En plus des dimensions sanitaires et psychosociales, le plan «Opération Mains propres» défendu par l’écologiste se focalise donc sur la criminalité financière, à travers l’élaboration d’un plan de lutte contre la corruption, la création d’un parquet financier, le renforcement de l’Office central de la lutte contre la délinquance économique et financière, une augmentation des moyens de l’administration fiscale (l’Inspection spéciale des impôts), de la justice et de la police, spécifiquement dans cet objectif.

Des convergences dans les programmes des partis

La recrudescence de la criminalité liée au trafic de drogue et l’augmentation du phénomène poussent les partis à se positionner. En réalité, en parcourant les programmes électoraux des six principaux partis francophones, il apparait que tous, sans exception, en consacrent une partie à la thématique.

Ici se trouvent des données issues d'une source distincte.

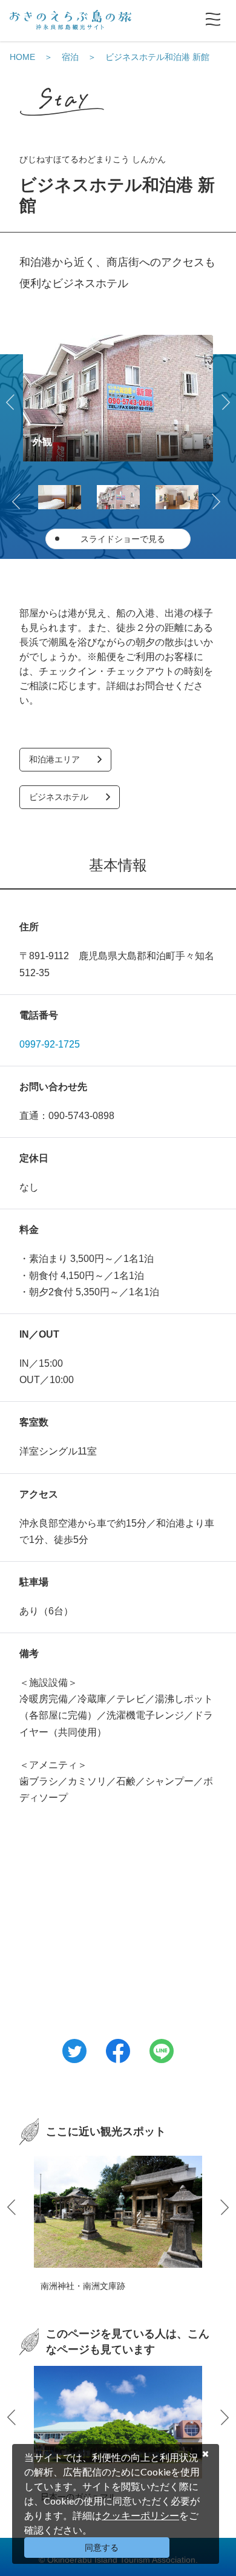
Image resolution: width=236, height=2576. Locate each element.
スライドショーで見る (122, 539)
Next (224, 400)
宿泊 (70, 57)
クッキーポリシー (140, 2515)
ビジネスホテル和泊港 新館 (157, 57)
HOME (22, 57)
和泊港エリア (54, 759)
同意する (102, 2547)
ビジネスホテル (58, 797)
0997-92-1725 (49, 1044)
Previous (12, 400)
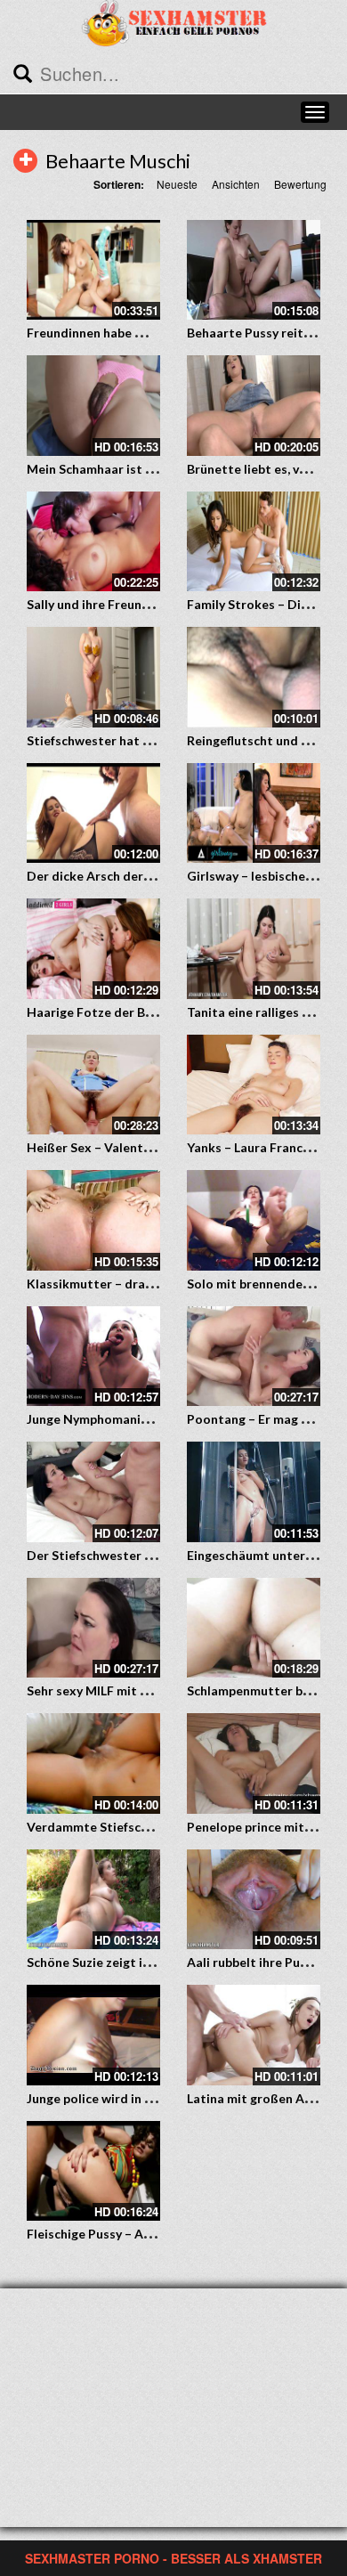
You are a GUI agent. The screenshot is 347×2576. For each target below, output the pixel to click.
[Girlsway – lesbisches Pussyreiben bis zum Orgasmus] (253, 813)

Et à vrai dire, en dépit de quelques déclarations dans la presse, la grande majorité adoptent des positions certes pas identiques, mais qui présentent de réelles similarités. Les partis de gauche ou de centre-gauche mettent un accent sur les dimensions sanitaires et préventives, là où ceux de centre-droit consacrent un peu plus d’espace au renforcement des moyens policiers. Mais dans l’ensemble, les visions des uns et des autres ne semblent pas si inconciliables.

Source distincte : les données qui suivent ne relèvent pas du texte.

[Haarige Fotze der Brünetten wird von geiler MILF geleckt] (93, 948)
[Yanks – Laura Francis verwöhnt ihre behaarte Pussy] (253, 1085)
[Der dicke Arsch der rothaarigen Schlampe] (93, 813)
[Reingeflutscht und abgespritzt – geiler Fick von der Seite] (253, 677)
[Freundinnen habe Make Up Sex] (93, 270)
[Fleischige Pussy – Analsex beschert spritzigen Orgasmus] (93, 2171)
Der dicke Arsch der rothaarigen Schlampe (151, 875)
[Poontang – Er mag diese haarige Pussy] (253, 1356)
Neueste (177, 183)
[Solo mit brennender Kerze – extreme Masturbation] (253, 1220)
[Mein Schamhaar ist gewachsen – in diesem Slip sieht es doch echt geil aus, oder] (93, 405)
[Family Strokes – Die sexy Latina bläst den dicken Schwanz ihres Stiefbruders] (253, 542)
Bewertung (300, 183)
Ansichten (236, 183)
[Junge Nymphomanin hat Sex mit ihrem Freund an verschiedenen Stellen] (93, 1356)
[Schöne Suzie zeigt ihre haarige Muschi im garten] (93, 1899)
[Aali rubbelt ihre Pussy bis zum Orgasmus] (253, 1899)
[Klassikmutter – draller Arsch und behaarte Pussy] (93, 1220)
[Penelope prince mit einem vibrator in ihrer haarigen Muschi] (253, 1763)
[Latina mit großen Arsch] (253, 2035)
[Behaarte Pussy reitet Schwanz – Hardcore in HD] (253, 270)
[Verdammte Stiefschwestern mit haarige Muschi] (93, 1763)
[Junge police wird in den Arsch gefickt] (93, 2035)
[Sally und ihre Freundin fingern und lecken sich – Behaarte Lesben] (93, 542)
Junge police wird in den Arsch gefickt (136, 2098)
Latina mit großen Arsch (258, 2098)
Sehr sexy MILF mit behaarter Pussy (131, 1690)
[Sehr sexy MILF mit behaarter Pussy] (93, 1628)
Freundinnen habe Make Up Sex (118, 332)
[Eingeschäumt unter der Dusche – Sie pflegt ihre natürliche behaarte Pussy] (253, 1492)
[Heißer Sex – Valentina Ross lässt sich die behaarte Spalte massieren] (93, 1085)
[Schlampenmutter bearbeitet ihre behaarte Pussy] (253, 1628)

Ainsi, par exemple, Ecolo, le PS, le PTB, DéFI et Les Engagés proposent tous de légaliser et d’encadrer la consommation de cannabis. Seul le MR fait exception, en l’occurrence. Les libéraux se distinguent des autres formations en insistant sur les sanctions plus sévères à instaurer contre les consommateurs de drogues dures.

Les partis préconisent par contre une approche axée sur la santé publique plutôt que sur la répression. Tous déclarent souhaiter une politique de prévention plus avancée.

A l’instar d’Ecolo, la question du combat contre les cartels de la drogue plutôt que contre les consommateurs est partagée. Il s’agit de lutter «contre la mafia de la drogue et la violence liée à ce trafic», formule le PTB. Les Engagés entendent «faire une priorité de l’assèchement des circuits de financement et de blanchiment liés à la criminalité organisée, au trafic de drogue et au terrorisme». DéFI plaide pour «le renforcement de la lutte contre la criminalité financière et la corruption pour rendre aux citoyens l’argent qui leur revient de droit et assurer une meilleure justice fiscale, notamment en établissant un parquet financier indépendant». « La lutte contre le blanchiment est essentielle pour notre sécurité», considère encore le MR, qui propose de renforcer notre arsenal juridique en la matière en permettant aux tribunaux de dissoudre plus facilement ces sociétés écrans», entre autres mesures. Seul le PS, en définitive, s’exprime un peu moins que les autres sur la criminalité financière en lien avec le trafic de drogue.